The National Assembly must approve this week the new General Law on Ports, an important request by domestic and foreign investors for major port development, and which has a consensus between the private sector and government.
"The new law eliminates the exclusivity of state investments in ports and allows development via private concessions of works of up to 20 years," reported Laprensa.com.ni.
One of the foreign groups interested is the Brazilian company Andrade Gutierrez, which is carrying out feasibility studies to build the mega port Monkey Point in the Caribbean.

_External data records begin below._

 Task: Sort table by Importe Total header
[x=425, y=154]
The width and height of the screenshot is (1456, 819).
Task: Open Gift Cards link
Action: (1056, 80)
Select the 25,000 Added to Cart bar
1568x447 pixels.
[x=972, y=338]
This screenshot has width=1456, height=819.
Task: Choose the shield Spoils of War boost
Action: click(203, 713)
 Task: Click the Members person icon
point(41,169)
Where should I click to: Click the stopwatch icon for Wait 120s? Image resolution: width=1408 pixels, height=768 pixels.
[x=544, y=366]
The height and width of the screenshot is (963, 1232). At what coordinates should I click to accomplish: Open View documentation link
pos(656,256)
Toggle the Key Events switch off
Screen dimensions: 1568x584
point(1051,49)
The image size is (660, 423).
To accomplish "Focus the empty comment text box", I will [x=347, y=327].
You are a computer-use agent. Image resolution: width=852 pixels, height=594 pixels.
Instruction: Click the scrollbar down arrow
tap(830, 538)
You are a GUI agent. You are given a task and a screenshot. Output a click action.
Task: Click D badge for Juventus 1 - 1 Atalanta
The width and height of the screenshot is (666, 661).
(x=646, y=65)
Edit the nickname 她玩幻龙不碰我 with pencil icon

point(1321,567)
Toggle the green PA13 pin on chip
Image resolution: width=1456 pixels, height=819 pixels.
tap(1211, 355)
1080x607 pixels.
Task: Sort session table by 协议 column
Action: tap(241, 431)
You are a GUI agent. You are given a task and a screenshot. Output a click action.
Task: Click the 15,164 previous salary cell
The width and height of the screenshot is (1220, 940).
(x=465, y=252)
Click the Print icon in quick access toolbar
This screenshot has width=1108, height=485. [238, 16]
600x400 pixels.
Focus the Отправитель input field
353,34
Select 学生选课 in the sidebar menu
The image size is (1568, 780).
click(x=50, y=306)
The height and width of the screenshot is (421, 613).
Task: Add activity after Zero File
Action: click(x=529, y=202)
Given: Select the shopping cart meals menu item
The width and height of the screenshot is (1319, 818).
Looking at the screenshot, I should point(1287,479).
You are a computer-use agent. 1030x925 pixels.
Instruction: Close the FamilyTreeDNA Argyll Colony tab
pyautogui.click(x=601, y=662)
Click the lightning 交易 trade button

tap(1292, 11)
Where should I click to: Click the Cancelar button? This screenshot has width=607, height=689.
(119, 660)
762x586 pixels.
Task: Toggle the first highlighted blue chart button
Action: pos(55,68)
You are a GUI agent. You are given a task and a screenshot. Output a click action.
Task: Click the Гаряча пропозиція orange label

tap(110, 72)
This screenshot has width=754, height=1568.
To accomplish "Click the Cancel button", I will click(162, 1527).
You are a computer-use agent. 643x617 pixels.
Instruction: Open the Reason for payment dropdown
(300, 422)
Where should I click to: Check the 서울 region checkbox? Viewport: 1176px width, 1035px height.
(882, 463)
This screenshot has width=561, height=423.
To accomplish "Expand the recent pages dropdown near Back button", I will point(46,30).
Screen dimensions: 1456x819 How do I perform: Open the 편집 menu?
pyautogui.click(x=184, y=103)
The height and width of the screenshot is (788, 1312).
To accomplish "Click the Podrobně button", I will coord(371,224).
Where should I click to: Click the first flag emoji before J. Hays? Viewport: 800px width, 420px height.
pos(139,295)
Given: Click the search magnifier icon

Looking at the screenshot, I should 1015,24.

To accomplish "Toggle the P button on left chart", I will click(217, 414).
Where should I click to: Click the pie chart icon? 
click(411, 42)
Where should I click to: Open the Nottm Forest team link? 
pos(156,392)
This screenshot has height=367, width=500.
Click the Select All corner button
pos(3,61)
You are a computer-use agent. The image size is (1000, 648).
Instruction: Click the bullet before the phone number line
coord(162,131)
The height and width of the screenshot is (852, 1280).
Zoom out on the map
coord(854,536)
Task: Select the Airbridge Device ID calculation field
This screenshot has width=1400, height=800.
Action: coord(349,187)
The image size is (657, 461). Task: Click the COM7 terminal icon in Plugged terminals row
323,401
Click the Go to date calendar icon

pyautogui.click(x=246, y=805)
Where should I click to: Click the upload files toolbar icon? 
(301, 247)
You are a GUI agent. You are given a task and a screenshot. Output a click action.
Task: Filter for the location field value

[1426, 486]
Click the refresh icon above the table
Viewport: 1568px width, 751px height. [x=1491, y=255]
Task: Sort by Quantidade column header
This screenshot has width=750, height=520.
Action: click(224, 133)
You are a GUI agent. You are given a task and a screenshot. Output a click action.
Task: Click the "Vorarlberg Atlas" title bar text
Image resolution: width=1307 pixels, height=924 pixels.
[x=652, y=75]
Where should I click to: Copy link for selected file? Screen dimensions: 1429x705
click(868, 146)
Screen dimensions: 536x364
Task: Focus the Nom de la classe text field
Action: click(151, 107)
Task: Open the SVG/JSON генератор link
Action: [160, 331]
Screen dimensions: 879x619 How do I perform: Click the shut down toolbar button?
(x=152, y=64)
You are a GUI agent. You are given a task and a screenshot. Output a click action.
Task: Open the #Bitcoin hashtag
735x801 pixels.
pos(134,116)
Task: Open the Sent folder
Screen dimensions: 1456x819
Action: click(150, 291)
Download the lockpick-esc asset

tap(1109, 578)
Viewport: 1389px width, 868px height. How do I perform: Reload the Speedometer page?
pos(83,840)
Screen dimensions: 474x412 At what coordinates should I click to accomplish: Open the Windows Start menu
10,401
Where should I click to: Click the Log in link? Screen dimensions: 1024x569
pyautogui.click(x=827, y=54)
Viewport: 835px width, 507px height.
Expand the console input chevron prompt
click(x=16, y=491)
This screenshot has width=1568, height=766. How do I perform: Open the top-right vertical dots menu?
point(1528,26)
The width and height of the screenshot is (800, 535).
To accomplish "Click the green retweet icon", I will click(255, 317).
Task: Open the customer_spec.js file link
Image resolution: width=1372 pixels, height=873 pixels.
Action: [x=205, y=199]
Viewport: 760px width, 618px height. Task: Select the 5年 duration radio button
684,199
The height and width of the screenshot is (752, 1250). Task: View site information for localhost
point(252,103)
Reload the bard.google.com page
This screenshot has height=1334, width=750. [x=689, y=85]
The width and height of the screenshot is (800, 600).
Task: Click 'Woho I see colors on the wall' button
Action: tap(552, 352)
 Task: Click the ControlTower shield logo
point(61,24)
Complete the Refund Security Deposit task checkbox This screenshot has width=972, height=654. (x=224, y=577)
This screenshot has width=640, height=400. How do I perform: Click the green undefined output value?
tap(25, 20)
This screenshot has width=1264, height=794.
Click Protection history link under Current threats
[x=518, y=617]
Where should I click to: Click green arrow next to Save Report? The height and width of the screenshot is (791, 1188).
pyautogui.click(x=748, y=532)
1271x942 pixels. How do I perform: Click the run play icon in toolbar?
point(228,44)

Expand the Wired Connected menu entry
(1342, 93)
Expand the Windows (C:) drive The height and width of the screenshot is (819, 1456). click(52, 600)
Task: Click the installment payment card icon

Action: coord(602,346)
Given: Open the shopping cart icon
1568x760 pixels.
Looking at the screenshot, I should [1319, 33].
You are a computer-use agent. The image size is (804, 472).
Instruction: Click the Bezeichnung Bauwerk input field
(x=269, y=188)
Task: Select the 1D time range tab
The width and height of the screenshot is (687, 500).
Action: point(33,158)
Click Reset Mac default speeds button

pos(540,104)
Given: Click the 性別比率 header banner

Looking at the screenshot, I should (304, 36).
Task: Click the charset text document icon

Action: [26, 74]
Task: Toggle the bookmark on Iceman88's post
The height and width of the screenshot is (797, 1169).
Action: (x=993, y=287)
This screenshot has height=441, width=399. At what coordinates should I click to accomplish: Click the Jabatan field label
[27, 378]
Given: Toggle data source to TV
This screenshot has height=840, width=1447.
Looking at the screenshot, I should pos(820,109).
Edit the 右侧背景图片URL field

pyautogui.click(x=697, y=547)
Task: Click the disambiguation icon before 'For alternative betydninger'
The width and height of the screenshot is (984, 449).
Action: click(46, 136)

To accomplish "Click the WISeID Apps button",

Eduardo Fonseca, executive director of the Nicaraguan Chamber of Commerce (Caconic), see it is as positive that the national port law is being harmonized with those in other countries. "But recovering that investment (for the construction of a port) takes time and we believe the time period (20 years) of the concession is appropriate," said Fonseca.
The law allows private concessions for the construction of ports of up to 20 years.
Additionally, the initiative formally eliminates the government's monopoly on ports, gives the Legislative the ability to approve the construction of deep water ports as well as introducing fiscal benefits such as relief when buying construction materials.
The Assembly is to receive the bill toward the end of next month and its approval is expected by the end of the year.
Should this happen, by the second half of 2011 the tender process could be launched, according to predictions by the International Finance Corporation (IFC) and El Salvador's state ports authority (CEPA).